++++ DATASET RECORDS
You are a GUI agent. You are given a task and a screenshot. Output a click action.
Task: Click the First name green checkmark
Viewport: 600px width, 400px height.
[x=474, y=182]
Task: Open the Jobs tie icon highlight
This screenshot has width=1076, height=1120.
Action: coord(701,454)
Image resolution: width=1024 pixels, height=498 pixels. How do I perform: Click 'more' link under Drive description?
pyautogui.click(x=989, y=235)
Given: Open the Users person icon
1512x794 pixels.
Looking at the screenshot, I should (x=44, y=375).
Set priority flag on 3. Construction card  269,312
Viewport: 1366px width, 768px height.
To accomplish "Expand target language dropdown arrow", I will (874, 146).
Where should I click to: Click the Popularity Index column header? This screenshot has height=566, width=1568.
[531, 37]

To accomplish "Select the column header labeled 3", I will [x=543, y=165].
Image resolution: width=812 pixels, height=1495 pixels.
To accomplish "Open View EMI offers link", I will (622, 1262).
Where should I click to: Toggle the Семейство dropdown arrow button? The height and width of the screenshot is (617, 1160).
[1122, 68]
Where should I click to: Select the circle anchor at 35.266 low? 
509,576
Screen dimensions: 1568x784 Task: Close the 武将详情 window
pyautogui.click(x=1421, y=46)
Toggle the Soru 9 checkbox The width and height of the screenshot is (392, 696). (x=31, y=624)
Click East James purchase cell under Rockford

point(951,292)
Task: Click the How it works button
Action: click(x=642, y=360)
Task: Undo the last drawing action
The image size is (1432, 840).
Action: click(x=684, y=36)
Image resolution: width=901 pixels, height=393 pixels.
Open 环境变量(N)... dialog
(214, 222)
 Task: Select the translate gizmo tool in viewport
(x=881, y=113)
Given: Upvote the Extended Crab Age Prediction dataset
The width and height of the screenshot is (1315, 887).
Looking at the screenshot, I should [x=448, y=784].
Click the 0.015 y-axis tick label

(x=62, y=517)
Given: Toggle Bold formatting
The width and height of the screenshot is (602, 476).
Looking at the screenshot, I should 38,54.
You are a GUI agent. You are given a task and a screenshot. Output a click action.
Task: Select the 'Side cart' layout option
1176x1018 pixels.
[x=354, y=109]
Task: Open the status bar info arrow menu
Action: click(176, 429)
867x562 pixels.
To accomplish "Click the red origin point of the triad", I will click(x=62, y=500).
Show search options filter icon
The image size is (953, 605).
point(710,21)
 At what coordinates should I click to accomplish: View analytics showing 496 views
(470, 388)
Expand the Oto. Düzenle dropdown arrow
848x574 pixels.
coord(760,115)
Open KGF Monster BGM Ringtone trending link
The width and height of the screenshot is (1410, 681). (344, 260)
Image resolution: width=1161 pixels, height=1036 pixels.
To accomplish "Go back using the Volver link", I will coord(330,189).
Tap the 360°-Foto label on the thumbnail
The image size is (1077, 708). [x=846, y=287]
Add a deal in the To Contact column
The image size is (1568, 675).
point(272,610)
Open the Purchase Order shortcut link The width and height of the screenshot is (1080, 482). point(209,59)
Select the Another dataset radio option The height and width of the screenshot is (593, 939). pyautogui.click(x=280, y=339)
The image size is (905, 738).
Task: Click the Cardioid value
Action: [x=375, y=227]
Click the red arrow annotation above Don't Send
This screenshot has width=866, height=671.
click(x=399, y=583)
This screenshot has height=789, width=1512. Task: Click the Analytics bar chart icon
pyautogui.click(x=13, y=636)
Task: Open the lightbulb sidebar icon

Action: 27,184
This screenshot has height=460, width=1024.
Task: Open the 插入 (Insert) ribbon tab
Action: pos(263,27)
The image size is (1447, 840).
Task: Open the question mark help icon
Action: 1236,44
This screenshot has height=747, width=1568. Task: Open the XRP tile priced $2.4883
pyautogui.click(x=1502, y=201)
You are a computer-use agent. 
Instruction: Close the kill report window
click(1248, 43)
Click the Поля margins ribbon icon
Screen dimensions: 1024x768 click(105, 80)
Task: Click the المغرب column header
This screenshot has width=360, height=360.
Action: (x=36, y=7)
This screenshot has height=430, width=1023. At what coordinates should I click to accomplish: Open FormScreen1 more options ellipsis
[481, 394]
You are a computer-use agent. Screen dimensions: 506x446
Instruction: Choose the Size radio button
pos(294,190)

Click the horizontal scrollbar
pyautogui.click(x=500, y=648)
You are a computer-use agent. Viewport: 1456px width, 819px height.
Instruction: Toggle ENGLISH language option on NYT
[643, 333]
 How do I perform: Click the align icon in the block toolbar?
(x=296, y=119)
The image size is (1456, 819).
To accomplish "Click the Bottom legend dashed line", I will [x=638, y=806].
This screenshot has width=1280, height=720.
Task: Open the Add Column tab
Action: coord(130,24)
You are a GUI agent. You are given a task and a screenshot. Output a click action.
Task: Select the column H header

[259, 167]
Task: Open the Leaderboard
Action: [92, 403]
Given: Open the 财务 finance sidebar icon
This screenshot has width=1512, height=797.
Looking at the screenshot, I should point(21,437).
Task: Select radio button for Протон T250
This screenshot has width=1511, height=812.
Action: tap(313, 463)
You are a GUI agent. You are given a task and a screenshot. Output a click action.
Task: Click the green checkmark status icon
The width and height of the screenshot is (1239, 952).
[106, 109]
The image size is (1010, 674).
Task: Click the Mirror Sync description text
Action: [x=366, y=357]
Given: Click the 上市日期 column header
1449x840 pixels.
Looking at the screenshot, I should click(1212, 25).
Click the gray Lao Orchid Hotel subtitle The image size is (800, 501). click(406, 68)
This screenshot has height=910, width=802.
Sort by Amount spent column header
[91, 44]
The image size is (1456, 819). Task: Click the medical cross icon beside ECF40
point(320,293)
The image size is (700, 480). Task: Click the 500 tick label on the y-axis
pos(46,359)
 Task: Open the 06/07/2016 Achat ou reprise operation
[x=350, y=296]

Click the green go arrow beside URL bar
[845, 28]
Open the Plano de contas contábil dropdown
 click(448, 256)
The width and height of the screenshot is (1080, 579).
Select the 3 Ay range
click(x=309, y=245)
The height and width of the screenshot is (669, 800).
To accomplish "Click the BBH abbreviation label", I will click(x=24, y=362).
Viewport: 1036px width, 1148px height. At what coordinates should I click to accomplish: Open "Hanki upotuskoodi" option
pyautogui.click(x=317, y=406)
++++++++
Set out every line of the records above as a numbered list, omitting any blank lines.

> REPLY:
1. You are a GUI agent. You are given a task and a screenshot. Output a click action.
2. Task: Click the First name green checkmark
3. Viewport: 600px width, 400px height.
4. [x=474, y=182]
5. Task: Open the Jobs tie icon highlight
6. This screenshot has width=1076, height=1120.
7. Action: coord(701,454)
8. Image resolution: width=1024 pixels, height=498 pixels. How do I perform: Click 'more' link under Drive description?
9. pyautogui.click(x=989, y=235)
10. Given: Open the Users person icon
11. 1512x794 pixels.
12. Looking at the screenshot, I should (x=44, y=375).
13. Set priority flag on 3. Construction card  269,312
14. Viewport: 1366px width, 768px height.
15. To accomplish "Expand target language dropdown arrow", I will (874, 146).
16. Where should I click to: Click the Popularity Index column header? This screenshot has height=566, width=1568.
17. [531, 37]
18. To accomplish "Select the column header labeled 3", I will [x=543, y=165].
19. Image resolution: width=812 pixels, height=1495 pixels.
20. To accomplish "Open View EMI offers link", I will (622, 1262).
21. Where should I click to: Toggle the Семейство dropdown arrow button? The height and width of the screenshot is (617, 1160).
22. [1122, 68]
23. Where should I click to: Select the circle anchor at 35.266 low? 
24. 509,576
25. Screen dimensions: 1568x784 Task: Close the 武将详情 window
26. pyautogui.click(x=1421, y=46)
27. Toggle the Soru 9 checkbox The width and height of the screenshot is (392, 696). (x=31, y=624)
28. Click East James purchase cell under Rockford
29. point(951,292)
30. Task: Click the How it works button
31. Action: click(x=642, y=360)
32. Task: Undo the last drawing action
33. The image size is (1432, 840).
34. Action: click(x=684, y=36)
35. Image resolution: width=901 pixels, height=393 pixels.
36. Open 环境变量(N)... dialog
37. (214, 222)
38.  Task: Select the translate gizmo tool in viewport
39. (x=881, y=113)
40. Given: Upvote the Extended Crab Age Prediction dataset
41. The width and height of the screenshot is (1315, 887).
42. Looking at the screenshot, I should [x=448, y=784].
43. Click the 0.015 y-axis tick label
44. (x=62, y=517)
45. Given: Toggle Bold formatting
46. The width and height of the screenshot is (602, 476).
47. Looking at the screenshot, I should 38,54.
48. You are a GUI agent. You are given a task and a screenshot. Output a click action.
49. Task: Select the 'Side cart' layout option
50. 1176x1018 pixels.
51. [x=354, y=109]
52. Task: Open the status bar info arrow menu
53. Action: click(176, 429)
54. 867x562 pixels.
55. To accomplish "Click the red origin point of the triad", I will click(x=62, y=500).
56. Show search options filter icon
57. The image size is (953, 605).
58. point(710,21)
59.  At what coordinates should I click to accomplish: View analytics showing 496 views
60. (470, 388)
61. Expand the Oto. Düzenle dropdown arrow
62. 848x574 pixels.
63. coord(760,115)
64. Open KGF Monster BGM Ringtone trending link
65. The width and height of the screenshot is (1410, 681). (344, 260)
66. Image resolution: width=1161 pixels, height=1036 pixels.
67. To accomplish "Go back using the Volver link", I will coord(330,189).
68. Tap the 360°-Foto label on the thumbnail
69. The image size is (1077, 708). [x=846, y=287]
70. Add a deal in the To Contact column
71. The image size is (1568, 675).
72. point(272,610)
73. Open the Purchase Order shortcut link The width and height of the screenshot is (1080, 482). point(209,59)
74. Select the Another dataset radio option The height and width of the screenshot is (593, 939). pyautogui.click(x=280, y=339)
75. The image size is (905, 738).
76. Task: Click the Cardioid value
77. Action: [x=375, y=227]
78. Click the red arrow annotation above Don't Send
79. This screenshot has width=866, height=671.
80. click(x=399, y=583)
81. This screenshot has height=789, width=1512. Task: Click the Analytics bar chart icon
82. pyautogui.click(x=13, y=636)
83. Task: Open the lightbulb sidebar icon
84. Action: 27,184
85. This screenshot has height=460, width=1024.
86. Task: Open the 插入 (Insert) ribbon tab
87. Action: pos(263,27)
88. The image size is (1447, 840).
89. Task: Open the question mark help icon
90. Action: 1236,44
91. This screenshot has height=747, width=1568. Task: Open the XRP tile priced $2.4883
92. pyautogui.click(x=1502, y=201)
93. You are a computer-use agent. 
94. Instruction: Close the kill report window
95. click(1248, 43)
96. Click the Поля margins ribbon icon
97. Screen dimensions: 1024x768 click(105, 80)
98. Task: Click the المغرب column header
99. This screenshot has width=360, height=360.
100. Action: (x=36, y=7)
101. This screenshot has height=430, width=1023. At what coordinates should I click to accomplish: Open FormScreen1 more options ellipsis
102. [481, 394]
103. You are a computer-use agent. Screen dimensions: 506x446
104. Instruction: Choose the Size radio button
105. pos(294,190)
106. Click the horizontal scrollbar
107. pyautogui.click(x=500, y=648)
108. You are a computer-use agent. Viewport: 1456px width, 819px height.
109. Instruction: Toggle ENGLISH language option on NYT
110. [643, 333]
111.  How do I perform: Click the align icon in the block toolbar?
112. (x=296, y=119)
113. The image size is (1456, 819).
114. To accomplish "Click the Bottom legend dashed line", I will [x=638, y=806].
115. This screenshot has width=1280, height=720.
116. Task: Open the Add Column tab
117. Action: coord(130,24)
118. You are a GUI agent. You are given a task and a screenshot. Output a click action.
119. Task: Select the column H header
120. [259, 167]
121. Task: Open the Leaderboard
122. Action: [92, 403]
123. Given: Open the 财务 finance sidebar icon
124. This screenshot has width=1512, height=797.
125. Looking at the screenshot, I should point(21,437).
126. Task: Select radio button for Протон T250
127. This screenshot has width=1511, height=812.
128. Action: tap(313, 463)
129. You are a GUI agent. You are given a task and a screenshot. Output a click action.
130. Task: Click the green checkmark status icon
131. The width and height of the screenshot is (1239, 952).
132. [106, 109]
133. The image size is (1010, 674).
134. Task: Click the Mirror Sync description text
135. Action: [x=366, y=357]
136. Given: Click the 上市日期 column header
137. 1449x840 pixels.
138. Looking at the screenshot, I should click(1212, 25).
139. Click the gray Lao Orchid Hotel subtitle The image size is (800, 501). click(406, 68)
140. This screenshot has height=910, width=802.
141. Sort by Amount spent column header
142. [91, 44]
143. The image size is (1456, 819). Task: Click the medical cross icon beside ECF40
144. point(320,293)
145. The image size is (700, 480). Task: Click the 500 tick label on the y-axis
146. pos(46,359)
147.  Task: Open the 06/07/2016 Achat ou reprise operation
148. [x=350, y=296]
149. Click the green go arrow beside URL bar
150. [845, 28]
151. Open the Plano de contas contábil dropdown
152.  click(448, 256)
153. The width and height of the screenshot is (1080, 579).
154. Select the 3 Ay range
155. click(x=309, y=245)
156. The height and width of the screenshot is (669, 800).
157. To accomplish "Click the BBH abbreviation label", I will click(x=24, y=362).
158. Viewport: 1036px width, 1148px height. At what coordinates should I click to accomplish: Open "Hanki upotuskoodi" option
159. pyautogui.click(x=317, y=406)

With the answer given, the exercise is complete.